Living through the first couple weeks of waiting and wondering what the lump could be was a nightmare.  We found the lump on a Friday evening, so the soonest we could call a doctor was 3 days later.    It was disconcerting to wait, but I wasn't fearful yet.  The regular doctor saw him that Monday.  An ultrasound was ordered for Friday of that week.  We still had no answers, it could be anything from a cyst, lypoma, an infection or cancer.  It got a little scarier knowing the doctor couldn't immediately rule out cancer.  The other difficulty was that I couldn't talk to anyone about my fears -my husband had requested that we not share such a personal issue while it was still unknown.  I began fearing for my husband's life.  I began wondering how in the world I would raise our children alone, let alone attempt to help them deal with the loss of their beloved daddy.  I cried, I stressed, and I felt utterly lost and alone except when I took the time to pray.  My prayers didn't have much focus at the time.  I prayed for God's will because I know he has our lives in his master plan.  I knew God would provide for me whatever the outcome.  After days of living in constant lack of focus and fear I realized I hadn't given it to God.  I'd prayed and asked for his help, but I was still trying to carry the burden on my own.  When I stopped worrying about tomorrow, I put my total trust in God to take care of all of my tomorrows.   I began focusing on each specific day, we started doing more things with our children, and with each other.  We began carefully talking about this new hurdle we were facing.

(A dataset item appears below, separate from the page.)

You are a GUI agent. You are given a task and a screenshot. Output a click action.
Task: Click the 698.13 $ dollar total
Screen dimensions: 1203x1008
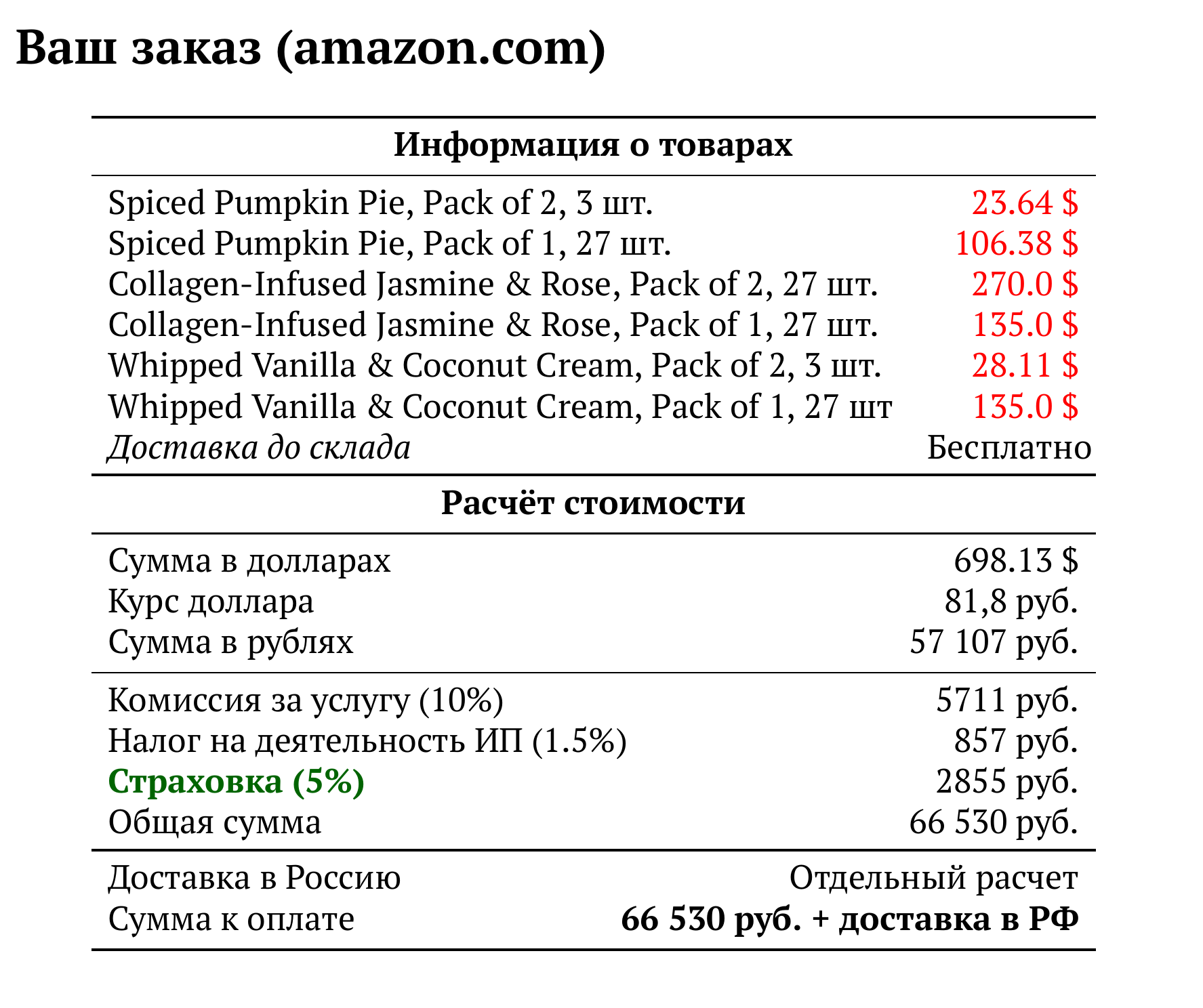(x=1015, y=561)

It was even scary to talk to my husband because I didn't want to burden him with my uncontrolled emotions and fears.  I wanted to support him and help his stability...but after we started talking and listening to each other, we grew closer and eased the other's concerns.

After putting my trust and confidence in the Lord, I went into "survival mode".  I stopped making plans for the future and literally only focused on each day as it came...I was too afraid to make plans or dream dreams in case the worst happened and dashed those hopes into the ground.  It was another two weeks before I found the way to start living 'normally' again.

Living normally consisted of starting to think of the future again, but not really planning for the future.  My husband and I talk of things we want to do, but we only spend time planning for the immediate future...dealing with one step of this journey at a time.  Our future dreams are much the same as they were before, but the implications in our thoughts are very different.  Now instead of my dreams being expectations, they are simply hopes.  Things that I am aware may not occur or could change with the unknown future circumstances.  For instance, in survival mode I didn't even dare to think of my youngest child's upcoming birthday.  Now we have talked about it, talked about what we'd like to do for her, but it is only talk.  We won't start taking actions for it until we have passed some of the more immediate events in our future.